PORT ELIZABETH, South Africa - The Jose Pearson TB Hospital here
is like a prison for the sick. It is encircled by three fences
topped with coils of razor wire to keep patients infected with
lethal strains of tuberculosis from escaping.
But at Christmastime and again around Easter, dozens of them cut
holes in the fences, slipped through electrified wires or pushed
through the gates in a desperate bid to spend the holidays with
their families. Patients have been tracked down and forced to
return; the hospital has quadrupled the number of guards. Many
patients fear they will get out of here only in a coffin.
"We're being held here like prisoners, but we didn't commit a
crime," Siyasanga Lukas, 20, who has been here since 2006, said
before escaping last week. "I've seen people die and die and die.
The only discharge you get from this place is to the mortuary."
Struggling to contain a dangerous epidemic of extensively
drug-resistant tuberculosis, known as XDR-TB, the South African
government's policy is to hospitalize those unlucky enough to
have the disease until they are no longer infectious. Hospitals
in two of the three provinces with the most cases - here in the
Eastern Cape, as well as in the Western Cape - have sought court
orders to compel the return of runaways.
The public health threat is grave. The disease spreads through
the air when patients cough and sneeze. It is resistant to the
most effective drugs.
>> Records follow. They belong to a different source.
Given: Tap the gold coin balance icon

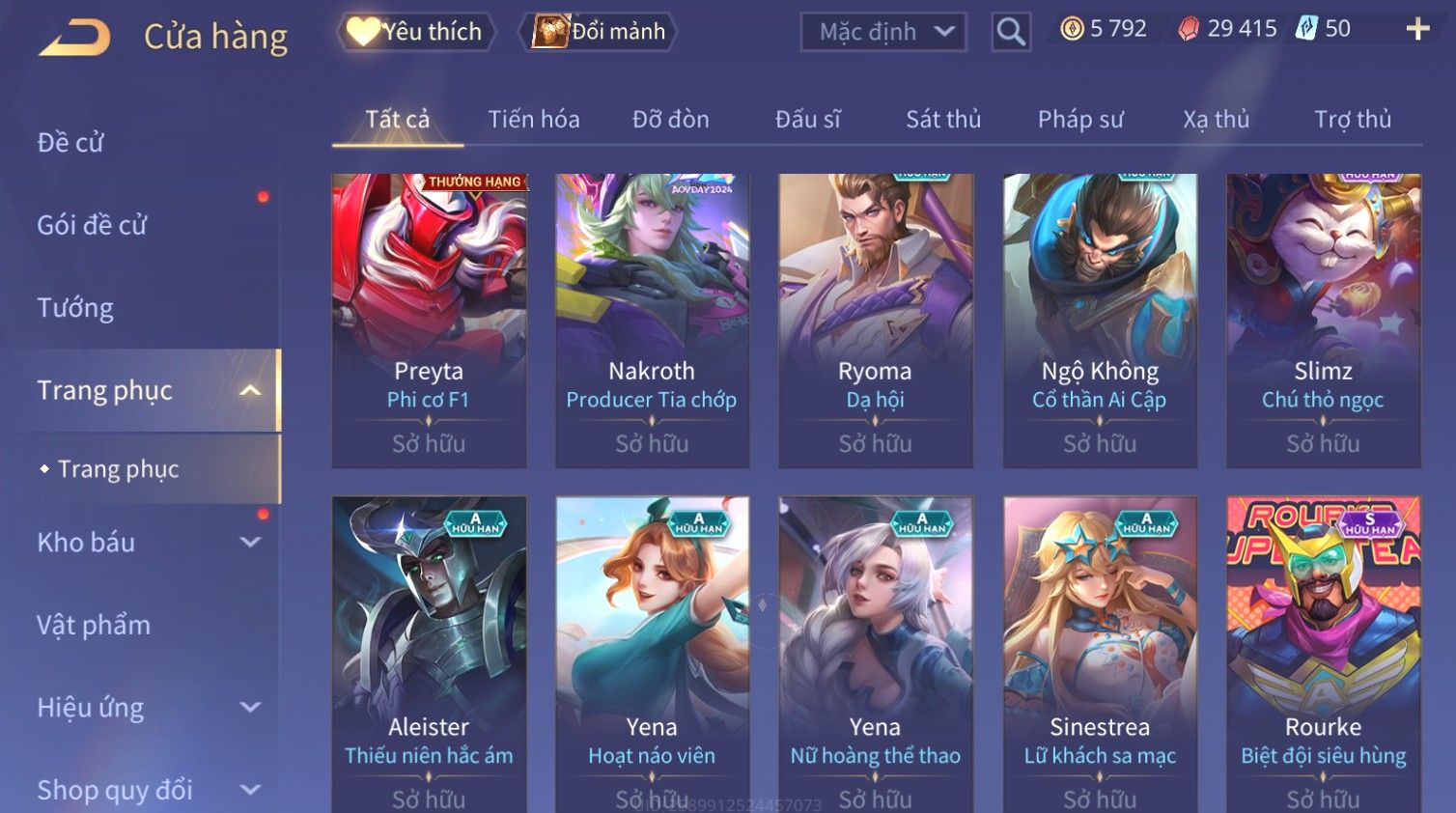Looking at the screenshot, I should click(1072, 29).
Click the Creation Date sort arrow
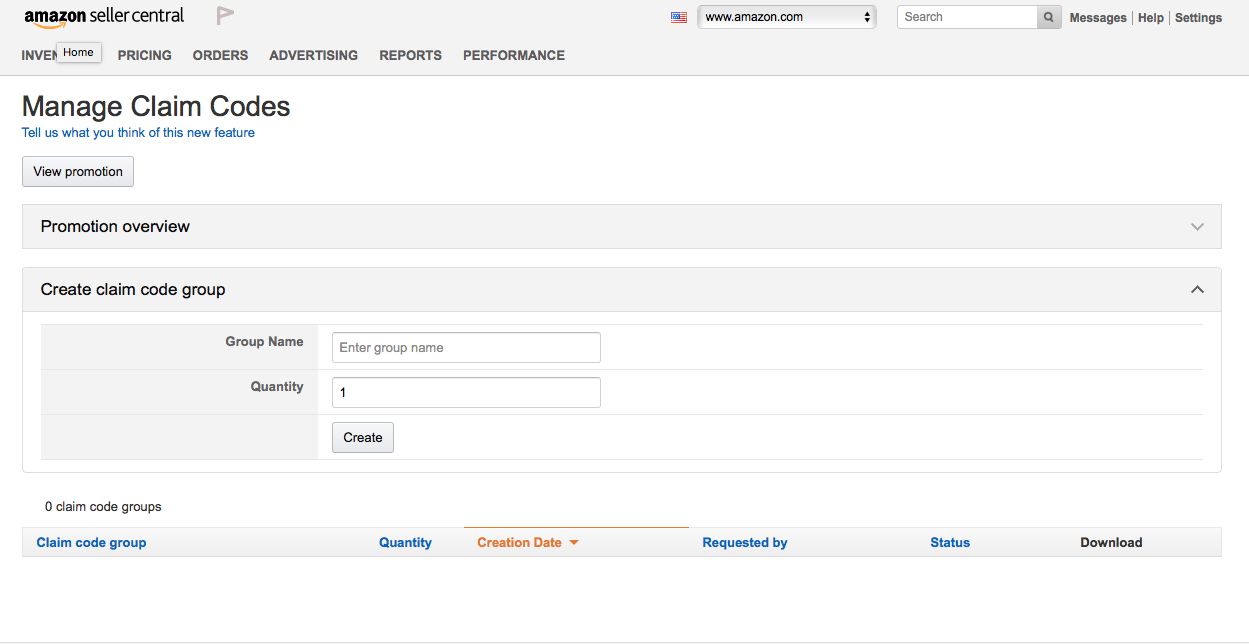Screen dimensions: 1249x644 click(x=574, y=543)
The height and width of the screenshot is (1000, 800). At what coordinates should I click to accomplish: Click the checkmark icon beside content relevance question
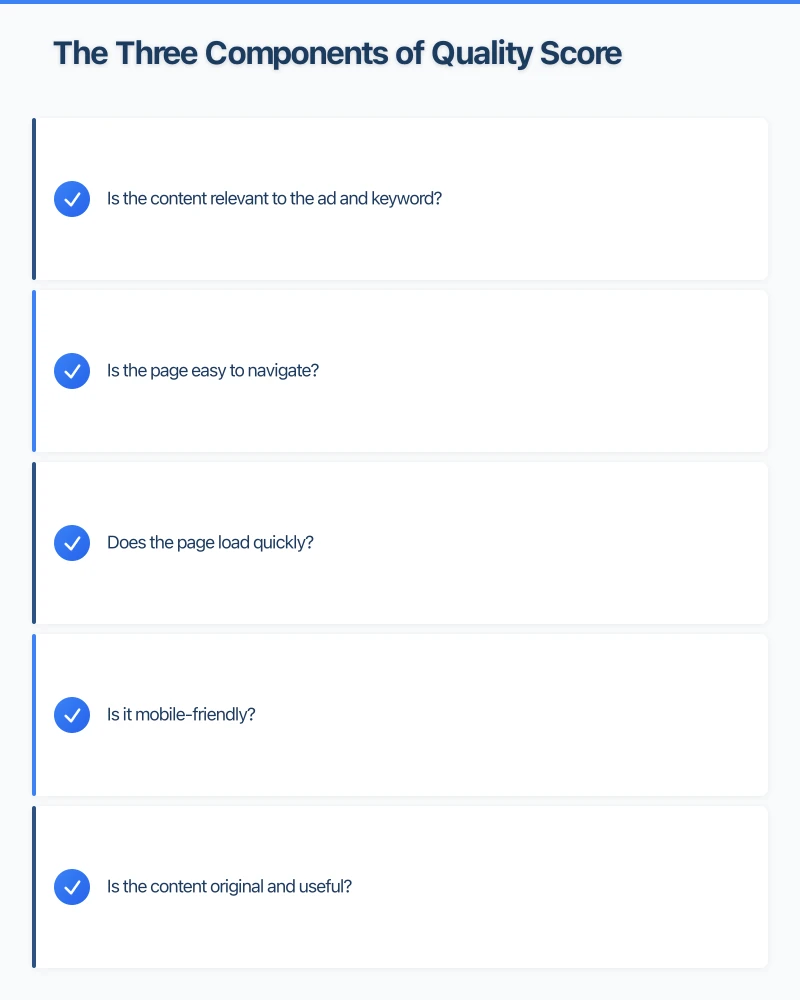[72, 199]

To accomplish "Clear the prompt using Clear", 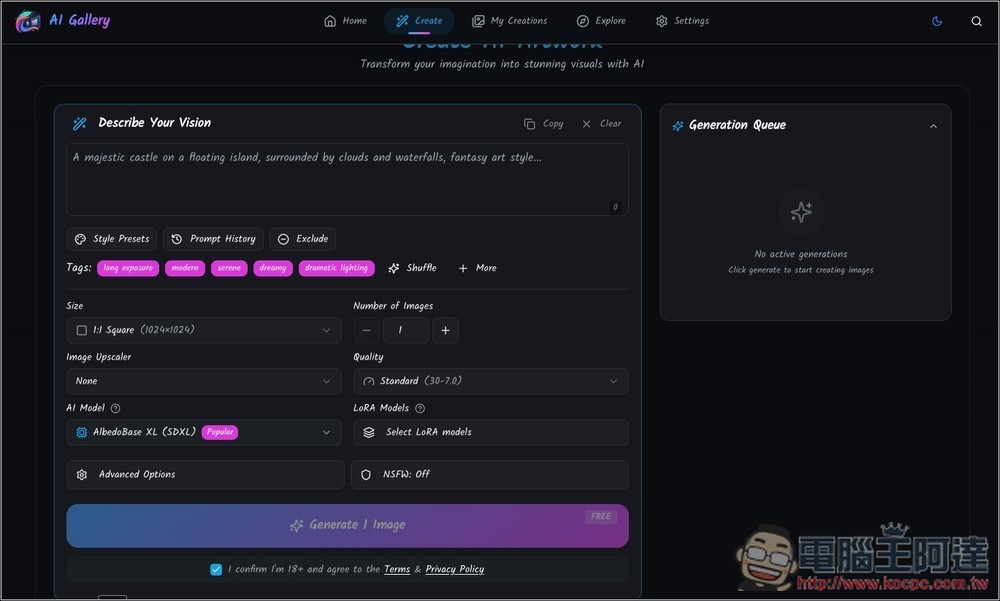I will point(601,124).
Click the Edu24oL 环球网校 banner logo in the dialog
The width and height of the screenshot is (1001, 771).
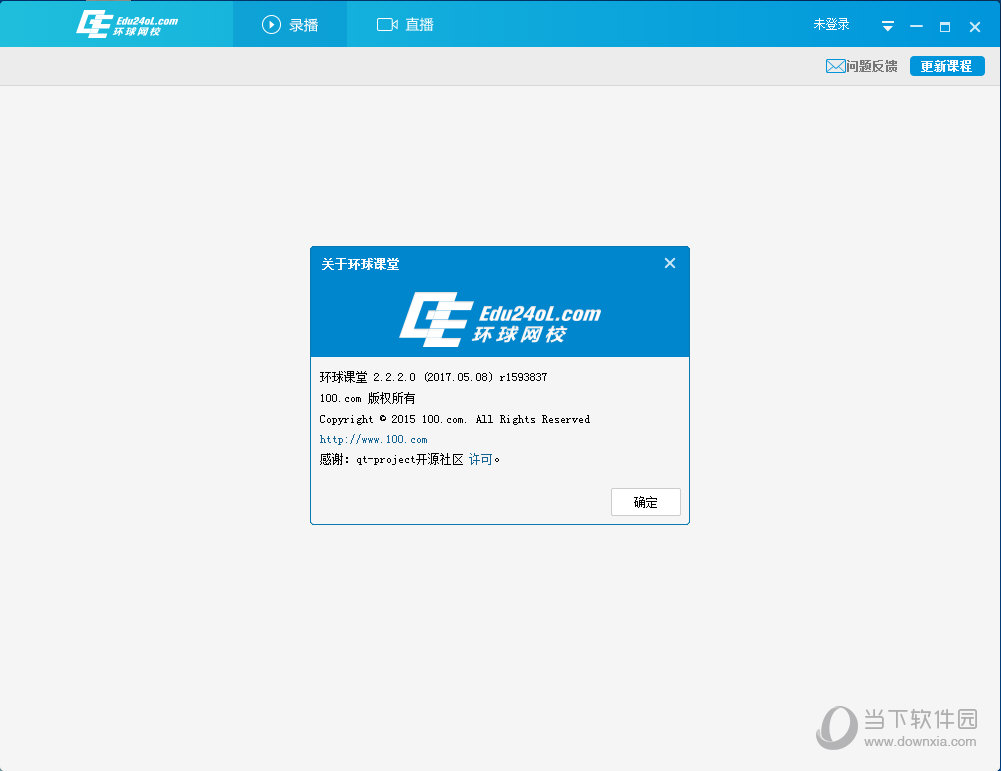point(500,319)
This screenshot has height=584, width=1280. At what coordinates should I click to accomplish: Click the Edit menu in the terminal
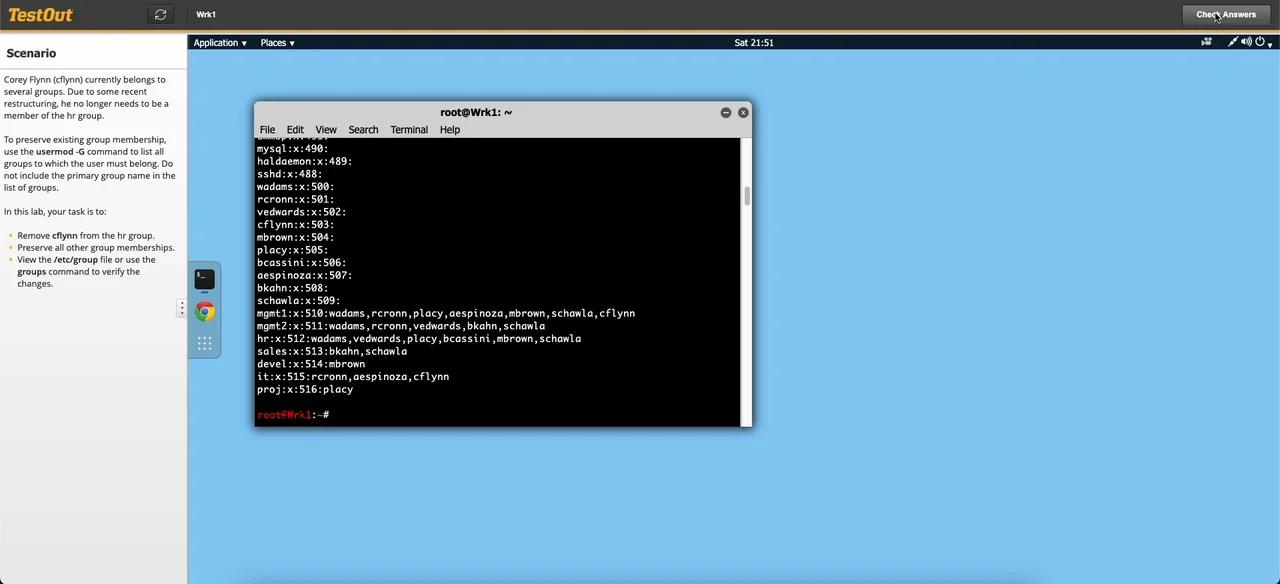coord(295,129)
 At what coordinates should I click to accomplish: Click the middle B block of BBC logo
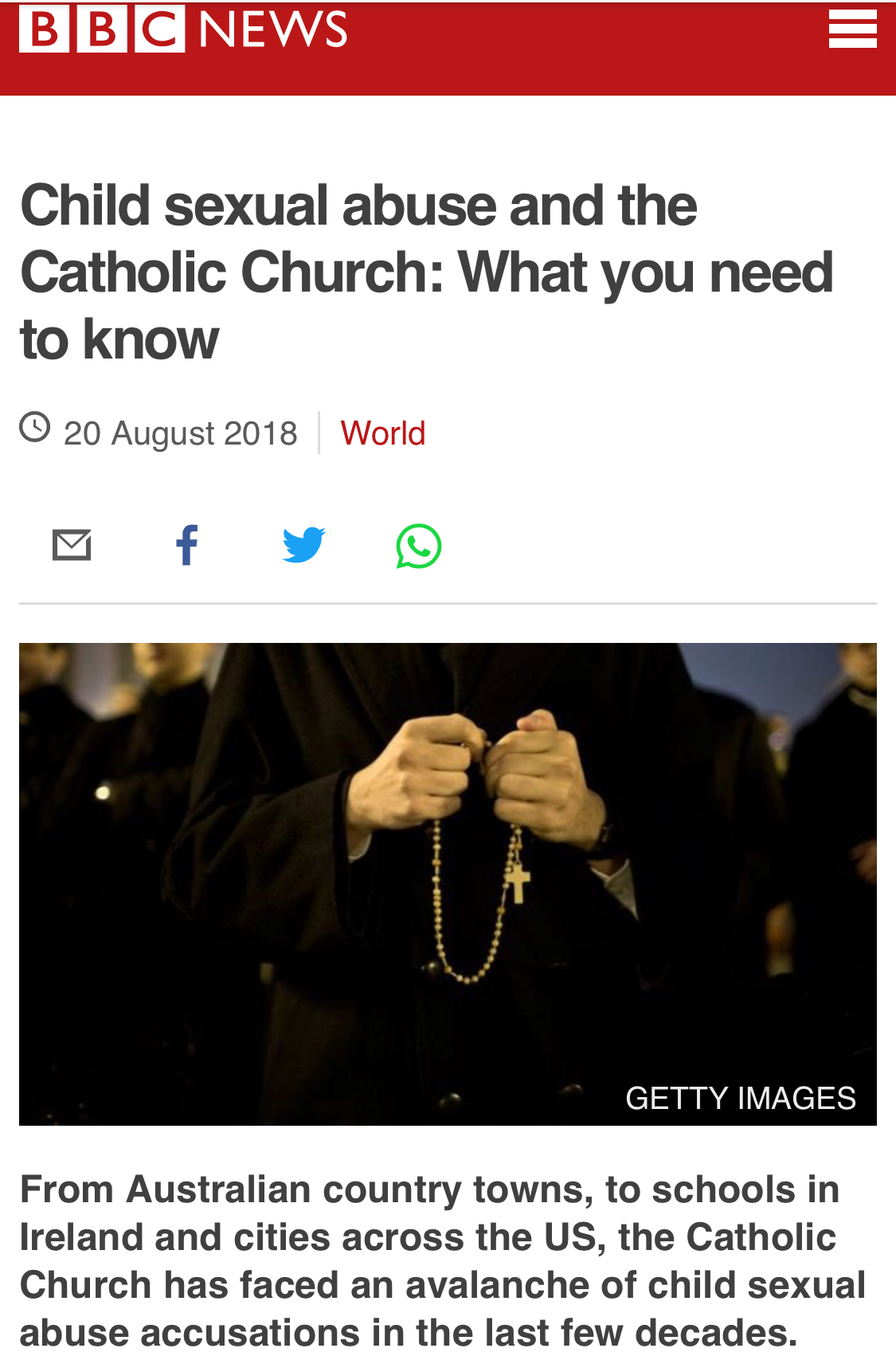(102, 29)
And in South Africa, where these resistant
strains of tuberculosis have reached every province and prey on
those whose immune systems are weakened by AIDS, it will kill
many, if not most, of those who contract it.
As extensively drug-resistant TB rapidly emerges as a global
threat to public health - one found in 45 countries - South
Africa is grappling with a sticky ethical problem: how to balance
the liberty of individual patients against the need to protect
society.
It is a quandary that has recurred over the past century, not
least in New York City, where uncooperative TB patients were
confined to North Brother Island in the East River in the early
1900s and to Rikers Island in the 1950s.
In the early 1990s, when New York faced its own outbreak of
drug-resistant TB, the city treated people as outpatients and
locked them up in hospitals only as a last resort.
Most other countries are now treating drug-resistant TB on a
voluntary basis, public health experts say. But health officials
here contend that the best way to protect society is to isolate
patients in TB hospitals. Infected people cannot be relied on to
avoid public places, they say. And treating people in their homes
has serious risks: Patients from rural areas often live in
windowless shacks where families sleep jammed in a single room -
ideal conditions for spreading the disease.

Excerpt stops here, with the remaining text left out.